What the task asks – Please output the entries below without altering a single character.
+---+
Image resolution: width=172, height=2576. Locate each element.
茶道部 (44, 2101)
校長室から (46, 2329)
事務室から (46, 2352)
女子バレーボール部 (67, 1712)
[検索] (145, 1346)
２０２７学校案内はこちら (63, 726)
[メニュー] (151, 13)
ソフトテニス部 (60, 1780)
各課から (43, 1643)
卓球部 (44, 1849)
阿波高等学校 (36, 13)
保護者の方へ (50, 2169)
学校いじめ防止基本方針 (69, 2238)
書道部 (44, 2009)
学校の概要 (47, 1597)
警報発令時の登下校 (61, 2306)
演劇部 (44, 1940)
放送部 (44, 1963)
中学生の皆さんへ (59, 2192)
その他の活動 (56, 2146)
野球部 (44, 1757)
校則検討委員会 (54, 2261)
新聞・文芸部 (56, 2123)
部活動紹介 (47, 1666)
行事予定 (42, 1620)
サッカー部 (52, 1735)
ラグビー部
+---+
Completed task –
Image resolution: width=172, height=2576. Locate each element.
茶道部 (44, 2101)
校長室から (46, 2329)
事務室から (46, 2352)
女子バレーボール部 (67, 1712)
[検索] (145, 1346)
２０２７学校案内はこちら (63, 726)
[メニュー] (151, 13)
ソフトテニス部 (60, 1780)
各課から (43, 1643)
卓球部 (44, 1849)
阿波高等学校 (36, 13)
保護者の方へ (50, 2169)
学校いじめ防止基本方針 (69, 2238)
書道部 (44, 2009)
学校の概要 (47, 1597)
警報発令時の登下校 (61, 2306)
演劇部 (44, 1940)
放送部 (44, 1963)
中学生の皆さんへ (59, 2192)
その他の活動 (56, 2146)
野球部 (44, 1757)
校則検討委員会 (54, 2261)
新聞・文芸部 (56, 2123)
部活動紹介 (47, 1666)
行事予定 (42, 1620)
サッカー部 (52, 1735)
ラグビー部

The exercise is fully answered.